The path calculating module 124 calculates the orbit of the movable body 3, such that inspection time becomes shorter, through the teaching points calculated from the teaching point calculating module 123. Specifically, from the teaching points calculated by the teaching point calculating module 123, the path calculating module 124 calculates the position and posture of the inspection device 2, the position and posture of the tip of the movable body 3, and the control amount of the movable body 3. The control amount of the movable body 3 is an angle of each joint if the movable body 3 is an articulated robot arm, or is a value corresponding to a movement amount if the movable body 3 is a linear motion mechanism.

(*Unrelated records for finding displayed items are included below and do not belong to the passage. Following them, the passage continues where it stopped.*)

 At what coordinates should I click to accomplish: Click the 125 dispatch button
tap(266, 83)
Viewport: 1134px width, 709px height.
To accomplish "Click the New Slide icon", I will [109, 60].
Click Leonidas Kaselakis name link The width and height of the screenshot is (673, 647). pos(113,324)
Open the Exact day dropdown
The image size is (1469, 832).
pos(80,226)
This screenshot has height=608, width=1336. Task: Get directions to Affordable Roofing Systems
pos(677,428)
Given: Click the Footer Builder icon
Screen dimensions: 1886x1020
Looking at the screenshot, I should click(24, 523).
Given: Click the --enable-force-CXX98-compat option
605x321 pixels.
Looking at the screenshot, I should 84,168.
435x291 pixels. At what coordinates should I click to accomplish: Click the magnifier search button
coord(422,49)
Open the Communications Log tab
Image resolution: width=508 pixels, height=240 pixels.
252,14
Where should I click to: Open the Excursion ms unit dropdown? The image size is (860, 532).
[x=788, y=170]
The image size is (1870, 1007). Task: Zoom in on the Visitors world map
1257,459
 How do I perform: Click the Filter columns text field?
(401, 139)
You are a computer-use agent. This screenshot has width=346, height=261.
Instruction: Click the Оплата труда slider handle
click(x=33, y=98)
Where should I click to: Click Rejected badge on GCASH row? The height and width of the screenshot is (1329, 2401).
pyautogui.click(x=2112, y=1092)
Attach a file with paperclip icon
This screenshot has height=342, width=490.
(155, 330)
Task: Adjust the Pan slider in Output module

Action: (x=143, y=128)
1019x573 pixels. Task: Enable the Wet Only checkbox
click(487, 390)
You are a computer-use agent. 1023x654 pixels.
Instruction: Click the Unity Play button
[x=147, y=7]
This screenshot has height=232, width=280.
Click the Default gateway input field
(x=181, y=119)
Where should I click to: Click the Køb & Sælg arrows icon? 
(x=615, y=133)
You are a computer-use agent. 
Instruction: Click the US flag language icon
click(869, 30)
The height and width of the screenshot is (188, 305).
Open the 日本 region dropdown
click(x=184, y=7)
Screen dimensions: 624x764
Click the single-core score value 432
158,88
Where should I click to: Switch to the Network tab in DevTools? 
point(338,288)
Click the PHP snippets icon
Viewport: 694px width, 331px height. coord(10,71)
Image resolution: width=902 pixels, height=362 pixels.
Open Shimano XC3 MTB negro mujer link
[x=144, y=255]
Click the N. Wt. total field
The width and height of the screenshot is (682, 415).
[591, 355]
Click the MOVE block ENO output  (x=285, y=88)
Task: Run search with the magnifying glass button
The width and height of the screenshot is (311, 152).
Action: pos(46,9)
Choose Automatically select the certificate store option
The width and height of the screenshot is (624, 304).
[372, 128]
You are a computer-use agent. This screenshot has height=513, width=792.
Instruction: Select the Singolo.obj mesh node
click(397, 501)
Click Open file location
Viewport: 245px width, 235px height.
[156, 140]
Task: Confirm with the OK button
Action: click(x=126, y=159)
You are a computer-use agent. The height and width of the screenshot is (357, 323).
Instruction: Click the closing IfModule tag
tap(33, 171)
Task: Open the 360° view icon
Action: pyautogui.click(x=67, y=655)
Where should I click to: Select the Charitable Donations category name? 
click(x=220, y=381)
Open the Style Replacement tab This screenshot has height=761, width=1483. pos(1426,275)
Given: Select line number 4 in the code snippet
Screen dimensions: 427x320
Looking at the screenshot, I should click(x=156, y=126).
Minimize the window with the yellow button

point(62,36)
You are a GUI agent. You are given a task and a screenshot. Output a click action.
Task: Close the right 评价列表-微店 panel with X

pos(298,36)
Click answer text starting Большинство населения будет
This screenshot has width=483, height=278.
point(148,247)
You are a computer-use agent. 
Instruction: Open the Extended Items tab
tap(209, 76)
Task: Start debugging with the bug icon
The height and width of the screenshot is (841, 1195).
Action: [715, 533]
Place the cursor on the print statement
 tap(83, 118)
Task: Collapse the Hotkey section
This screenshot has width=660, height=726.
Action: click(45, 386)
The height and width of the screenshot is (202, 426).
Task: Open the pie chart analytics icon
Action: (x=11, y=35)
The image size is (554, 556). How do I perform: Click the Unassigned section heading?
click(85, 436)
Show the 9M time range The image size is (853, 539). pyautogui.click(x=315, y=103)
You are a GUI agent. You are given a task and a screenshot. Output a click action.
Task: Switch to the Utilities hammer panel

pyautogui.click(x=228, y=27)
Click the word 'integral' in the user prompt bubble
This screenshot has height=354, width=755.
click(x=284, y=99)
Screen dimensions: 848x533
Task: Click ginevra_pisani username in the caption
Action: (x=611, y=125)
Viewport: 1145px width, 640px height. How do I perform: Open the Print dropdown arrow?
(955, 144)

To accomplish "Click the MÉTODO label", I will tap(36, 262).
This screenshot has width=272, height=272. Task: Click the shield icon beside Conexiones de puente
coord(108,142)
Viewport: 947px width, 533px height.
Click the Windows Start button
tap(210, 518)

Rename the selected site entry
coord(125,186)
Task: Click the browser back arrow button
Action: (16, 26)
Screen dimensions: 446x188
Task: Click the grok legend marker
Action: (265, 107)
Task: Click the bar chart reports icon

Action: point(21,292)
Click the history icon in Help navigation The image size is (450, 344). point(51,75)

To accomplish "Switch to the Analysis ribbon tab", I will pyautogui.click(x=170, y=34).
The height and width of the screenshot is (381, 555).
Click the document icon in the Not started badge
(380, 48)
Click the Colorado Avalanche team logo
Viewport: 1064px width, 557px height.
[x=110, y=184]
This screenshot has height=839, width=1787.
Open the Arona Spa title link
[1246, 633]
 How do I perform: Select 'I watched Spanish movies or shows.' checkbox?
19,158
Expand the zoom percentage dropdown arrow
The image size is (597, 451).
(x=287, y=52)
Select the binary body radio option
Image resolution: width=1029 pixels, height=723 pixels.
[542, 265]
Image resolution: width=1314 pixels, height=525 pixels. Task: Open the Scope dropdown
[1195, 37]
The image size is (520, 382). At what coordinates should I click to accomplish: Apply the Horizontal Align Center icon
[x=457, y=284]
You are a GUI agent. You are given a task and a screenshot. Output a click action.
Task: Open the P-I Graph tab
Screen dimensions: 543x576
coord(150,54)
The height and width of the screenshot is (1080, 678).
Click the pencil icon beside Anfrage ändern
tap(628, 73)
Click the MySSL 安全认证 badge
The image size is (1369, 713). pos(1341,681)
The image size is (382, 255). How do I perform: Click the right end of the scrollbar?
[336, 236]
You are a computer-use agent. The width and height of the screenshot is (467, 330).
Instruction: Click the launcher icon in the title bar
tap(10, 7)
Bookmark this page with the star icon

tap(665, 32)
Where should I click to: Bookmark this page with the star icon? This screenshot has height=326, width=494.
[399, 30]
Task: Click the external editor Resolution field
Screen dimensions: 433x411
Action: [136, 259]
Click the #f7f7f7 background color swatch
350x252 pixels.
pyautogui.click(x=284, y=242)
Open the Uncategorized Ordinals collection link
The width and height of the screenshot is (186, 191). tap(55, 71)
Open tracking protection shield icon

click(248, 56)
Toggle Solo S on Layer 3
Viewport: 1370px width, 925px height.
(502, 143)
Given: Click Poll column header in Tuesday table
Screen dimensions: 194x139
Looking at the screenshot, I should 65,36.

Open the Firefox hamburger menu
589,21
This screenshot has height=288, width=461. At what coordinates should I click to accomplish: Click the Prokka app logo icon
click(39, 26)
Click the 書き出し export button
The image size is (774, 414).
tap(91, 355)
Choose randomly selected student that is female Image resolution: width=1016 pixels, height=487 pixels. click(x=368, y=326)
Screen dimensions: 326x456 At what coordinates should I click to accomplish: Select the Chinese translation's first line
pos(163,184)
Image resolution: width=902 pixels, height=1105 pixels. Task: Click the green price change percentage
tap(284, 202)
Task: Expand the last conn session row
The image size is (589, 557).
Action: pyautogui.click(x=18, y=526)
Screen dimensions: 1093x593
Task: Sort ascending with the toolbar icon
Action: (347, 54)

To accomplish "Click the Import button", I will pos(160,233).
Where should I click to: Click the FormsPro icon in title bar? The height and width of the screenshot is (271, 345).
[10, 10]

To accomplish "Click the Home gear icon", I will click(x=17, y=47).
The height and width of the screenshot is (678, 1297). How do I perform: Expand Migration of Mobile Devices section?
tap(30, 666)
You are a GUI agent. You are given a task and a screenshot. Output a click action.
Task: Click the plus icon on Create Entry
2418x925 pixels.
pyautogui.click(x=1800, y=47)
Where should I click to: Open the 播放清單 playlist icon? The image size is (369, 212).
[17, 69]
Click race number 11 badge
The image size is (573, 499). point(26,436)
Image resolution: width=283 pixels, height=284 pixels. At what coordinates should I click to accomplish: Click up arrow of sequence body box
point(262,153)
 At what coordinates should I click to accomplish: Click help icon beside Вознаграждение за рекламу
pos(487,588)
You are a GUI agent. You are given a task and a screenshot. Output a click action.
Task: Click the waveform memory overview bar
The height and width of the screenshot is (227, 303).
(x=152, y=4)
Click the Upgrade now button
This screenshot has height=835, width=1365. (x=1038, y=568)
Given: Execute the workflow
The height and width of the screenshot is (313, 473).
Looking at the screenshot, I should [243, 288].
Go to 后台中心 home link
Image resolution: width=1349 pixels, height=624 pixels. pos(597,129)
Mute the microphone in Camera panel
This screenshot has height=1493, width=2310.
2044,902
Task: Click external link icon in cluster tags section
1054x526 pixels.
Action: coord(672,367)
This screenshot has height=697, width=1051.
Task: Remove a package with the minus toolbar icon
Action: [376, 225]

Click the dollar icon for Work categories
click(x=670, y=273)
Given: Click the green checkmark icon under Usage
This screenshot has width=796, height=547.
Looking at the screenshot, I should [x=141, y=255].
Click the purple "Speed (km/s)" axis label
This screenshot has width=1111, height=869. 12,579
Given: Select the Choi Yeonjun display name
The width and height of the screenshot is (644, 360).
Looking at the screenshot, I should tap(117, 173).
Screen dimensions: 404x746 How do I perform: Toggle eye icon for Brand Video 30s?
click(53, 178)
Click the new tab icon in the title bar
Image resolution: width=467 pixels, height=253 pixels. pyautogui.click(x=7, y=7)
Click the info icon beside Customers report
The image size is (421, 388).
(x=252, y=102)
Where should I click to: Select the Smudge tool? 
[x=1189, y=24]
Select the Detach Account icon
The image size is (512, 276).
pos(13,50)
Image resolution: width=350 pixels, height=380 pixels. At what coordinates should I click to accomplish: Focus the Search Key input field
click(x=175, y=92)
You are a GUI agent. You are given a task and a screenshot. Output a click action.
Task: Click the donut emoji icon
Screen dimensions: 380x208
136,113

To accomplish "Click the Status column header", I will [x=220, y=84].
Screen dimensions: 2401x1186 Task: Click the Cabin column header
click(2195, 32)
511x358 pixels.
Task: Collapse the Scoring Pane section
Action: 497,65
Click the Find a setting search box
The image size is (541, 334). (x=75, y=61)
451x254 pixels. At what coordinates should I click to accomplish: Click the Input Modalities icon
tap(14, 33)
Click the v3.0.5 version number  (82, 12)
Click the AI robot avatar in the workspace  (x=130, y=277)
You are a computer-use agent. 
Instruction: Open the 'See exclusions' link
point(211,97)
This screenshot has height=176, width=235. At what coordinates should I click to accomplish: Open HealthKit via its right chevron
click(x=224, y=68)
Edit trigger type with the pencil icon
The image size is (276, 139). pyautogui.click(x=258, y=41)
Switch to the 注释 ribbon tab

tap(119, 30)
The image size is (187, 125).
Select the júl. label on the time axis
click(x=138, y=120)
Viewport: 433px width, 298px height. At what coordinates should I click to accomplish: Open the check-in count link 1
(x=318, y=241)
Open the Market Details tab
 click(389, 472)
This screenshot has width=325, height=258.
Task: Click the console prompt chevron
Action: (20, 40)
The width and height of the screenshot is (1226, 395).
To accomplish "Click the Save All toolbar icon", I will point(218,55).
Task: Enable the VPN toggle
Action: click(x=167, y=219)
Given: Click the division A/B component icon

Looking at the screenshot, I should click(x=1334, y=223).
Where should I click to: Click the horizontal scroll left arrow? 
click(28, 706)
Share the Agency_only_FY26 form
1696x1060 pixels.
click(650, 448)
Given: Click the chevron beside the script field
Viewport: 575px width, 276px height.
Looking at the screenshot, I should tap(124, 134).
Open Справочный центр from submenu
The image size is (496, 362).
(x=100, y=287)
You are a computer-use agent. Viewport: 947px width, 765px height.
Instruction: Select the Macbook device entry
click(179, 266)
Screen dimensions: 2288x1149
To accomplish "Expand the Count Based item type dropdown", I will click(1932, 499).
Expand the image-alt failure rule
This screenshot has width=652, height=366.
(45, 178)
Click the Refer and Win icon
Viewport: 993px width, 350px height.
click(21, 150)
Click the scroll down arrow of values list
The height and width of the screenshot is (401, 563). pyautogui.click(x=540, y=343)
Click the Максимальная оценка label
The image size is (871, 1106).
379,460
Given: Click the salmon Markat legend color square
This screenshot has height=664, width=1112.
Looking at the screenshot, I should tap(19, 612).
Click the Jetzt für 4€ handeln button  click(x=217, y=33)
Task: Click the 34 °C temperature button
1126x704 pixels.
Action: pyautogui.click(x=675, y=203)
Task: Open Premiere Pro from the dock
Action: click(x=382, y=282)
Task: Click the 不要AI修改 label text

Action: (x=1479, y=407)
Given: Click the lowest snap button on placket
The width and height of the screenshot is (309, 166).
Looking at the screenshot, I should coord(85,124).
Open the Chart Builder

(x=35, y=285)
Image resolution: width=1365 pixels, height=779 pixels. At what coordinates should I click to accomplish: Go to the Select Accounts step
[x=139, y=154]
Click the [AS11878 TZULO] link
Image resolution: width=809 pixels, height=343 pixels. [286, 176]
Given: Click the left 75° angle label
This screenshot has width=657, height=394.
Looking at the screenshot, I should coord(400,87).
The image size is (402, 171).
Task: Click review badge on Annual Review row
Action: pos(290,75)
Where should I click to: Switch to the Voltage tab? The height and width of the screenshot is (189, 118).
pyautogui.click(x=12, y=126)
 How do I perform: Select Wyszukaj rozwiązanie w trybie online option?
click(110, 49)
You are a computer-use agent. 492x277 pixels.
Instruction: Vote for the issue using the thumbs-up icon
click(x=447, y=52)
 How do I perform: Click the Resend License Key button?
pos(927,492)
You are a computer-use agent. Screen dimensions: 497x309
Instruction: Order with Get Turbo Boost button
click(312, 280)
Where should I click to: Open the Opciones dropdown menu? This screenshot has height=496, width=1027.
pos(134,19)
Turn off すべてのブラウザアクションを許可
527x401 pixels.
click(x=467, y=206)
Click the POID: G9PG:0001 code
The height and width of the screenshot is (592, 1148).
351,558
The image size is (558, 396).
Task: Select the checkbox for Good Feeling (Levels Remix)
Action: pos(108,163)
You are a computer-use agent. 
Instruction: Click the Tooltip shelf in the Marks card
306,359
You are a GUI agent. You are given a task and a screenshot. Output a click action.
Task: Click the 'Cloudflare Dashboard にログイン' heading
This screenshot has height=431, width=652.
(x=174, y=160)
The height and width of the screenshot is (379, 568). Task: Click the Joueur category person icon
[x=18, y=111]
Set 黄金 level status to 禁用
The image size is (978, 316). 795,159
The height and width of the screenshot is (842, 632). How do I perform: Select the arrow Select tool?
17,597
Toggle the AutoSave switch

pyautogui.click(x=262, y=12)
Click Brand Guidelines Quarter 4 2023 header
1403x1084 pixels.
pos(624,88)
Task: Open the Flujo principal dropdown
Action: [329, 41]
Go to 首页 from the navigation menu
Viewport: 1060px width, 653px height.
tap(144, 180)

Assuming that the number of the teaching points obtained by the teaching point calculating module 123 is “n” and a movement cost from the teaching point i to the teaching point j is “cij”, the path calculating module 124 calculates, through all the teaching points once, a path of the teaching points for which a sum of the movement costs becomes smallest. The cost between the teaching points is obtained by using a distance between the teaching points, the size of a difference between the positions and postures calculated from the teaching points, the size of a difference between the positions and postures of the tip of the movable body 3 calculated from the teaching points, the size of the control amount of the movable body 3 calculated from the teaching points, and the like. Among these costs, some may be used by weighting, or all may be used.

The path whose cost becomes smallest can be calculated by solving the following Expression (1), for example.

$\begin{matrix} \min \frac{1}{2} \sum_{i = 1}^{n} \sum_{j = 1}^{n} \sum_{k = 1}^{n} c_{ij} n_{k, i} (n_{k + 1, j} + n_{k - 1, j}) s . t . \sum_{k = 1}^{n} n_{k, i} = 1 (i = 1, 2, \dots, n), \sum_{i = 1}^{n} n_{k, i} = 1 (k = 1, 2, \dots, n) & (1) \end{matrix}$

Herein, “nk,i” is a variable indicating the order of the path in which the variable is 1 if it passes through the teaching point i as the k-th point of the path and the variable is 0 otherwise. The path is obtained if the teaching points i at which nk,i=1 is accomplished are traced in order from k=1. The first expression of a constrained condition is a constraint indicating that a teaching point having nk,i=1 is only one (a teaching point to pass k-th is only one) in each k, and the second expression is a constraint indicating that a teaching points having nk,i=1 is only one (each teaching point is passed through only once) in each i.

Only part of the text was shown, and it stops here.